-- SOURCE PASSAGE --

++++++++++

Protection
Boy, this band’s name sure made this headline confusing.
I didn’t realize this was band related until your post
I’m only vaguely aware of them because one of their songs was used as the House theme, and I still thought the article was describing an upcoming cyber attack on Spotify.
As soon as I need to subscribe to multiple services to find my music I’m going back to piracy. Fuck that anti consumer shit.
You should already be going back to piracy. Spotify is scamming you and artists.
Probably I should develop other habits, but I find hard to improve the amount of good discoveries I got through Spotify with barely no effort… I do the effort to “obtain” those I like from time to time, yet still the effort is low, efficient and worth of it
My fear is, when do those turn into trashy AI music so they don’t have to pay artists.
I have doubts trashy AI music can trigger me at all… in any case nothing is forever, so I am paying attention to the drift in the offer and quality, at current pace my forecast is that within 5 years my musical habits will have drifted away from spotify to something I do not know yet…
The only continum in my whole life is my ever growing offline library, modernized with technology pace, and that is fed regularly and more likely will be preserved… and if someday I lost everything, I will still have my love for the music I find worthy to remember…
nummy treats
Because piracy is way better for artists
I would guess it has a healthier impact on artists as a group than Spotify does, yeah.
The piracy service still sucks compared to Spotify.
I used an old ipod to put my songs on, as well as an old iPhone since Apple.has a decent default music player versus the free version of Spotify.
Another annoying part about this is how well everything is integrated.
- I can switch my playback between mobile phone, PC, and living room sound system at any time
- I can join a playback session on a Bluetooth speaker that a friend started to skip or queue songs
All of that is driven by monopoly which is bad, sure, but shit’s convenient af
Yeah I’ve trying to get away from Spotify for years. I still pay for Tidal and yt music too but Spotify service is unmatched by anything out there. It’s not even close.
fun fact:
Jellyfin works for music (and audio books) just as well as it does for movies and TV shows!
And being open source, there are apps specific to certain use cases. Like on ios there’s Finamp for music and Plappa for audio books.
It also streams in FLAC quality!
Plex also has Plexamp which works great for music, if you’re like me and got the lifetime Plex pass long ago.
yee, so far I haven’t found anything close to Plexamp on features that I want, that lifetime license paid for itself a long time ago
Lifetime Plex Pass here too. I got it long ago.
I still migrated my server and uninstalled it once I tried Jellyfin for a few days because of the performance difference alone.
Is there a FOSS music discovery service? I like to listen to 1920’ to 1960’, and the radios and discovery in those era on Spotify work extremely well.
I’m not sure. In my case with Jellyfin it’s fully self-hosted and not connected to any kind of discovery service.
I appreciate the value of automated music discovery services. I listened to so much last.fm in the early days of it. But like I have posted about before, I have been trying the old fashioned way lately and liking it a lot. I search for the best bands, best songs, best albums of a certain genre or period. It gives me some listicles on music websites and some discussions between what seem like real people, etc.

++++++++++

-- PROMPT A --
Name every device that the Spotify discussion mentions as something people play music on or put songs on.
-- PROMPT B --
Repeat the Spotify discussion word for word, beginning at the words "- I can switch" and stopping after "and TV shows!".

-- DATASET SECTION --
++++++++++

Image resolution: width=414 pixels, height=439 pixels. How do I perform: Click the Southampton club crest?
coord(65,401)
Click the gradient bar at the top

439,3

++++++++++

-- TASK RESULT A --
Old iPod, old iPhone, mobile phone, PC, living room sound system, Bluetooth speaker

-- TASK RESULT B --
- I can switch my playback between mobile phone, PC, and living room sound system at any time
- I can join a playback session on a Bluetooth speaker that a friend started to skip or queue songs
All of that is driven by monopoly which is bad, sure, but shit’s convenient af
Yeah I’ve trying to get away from Spotify for years. I still pay for Tidal and yt music too but Spotify service is unmatched by anything out there. It’s not even close.
fun fact:
Jellyfin works for music (and audio books) just as well as it does for movies and TV shows!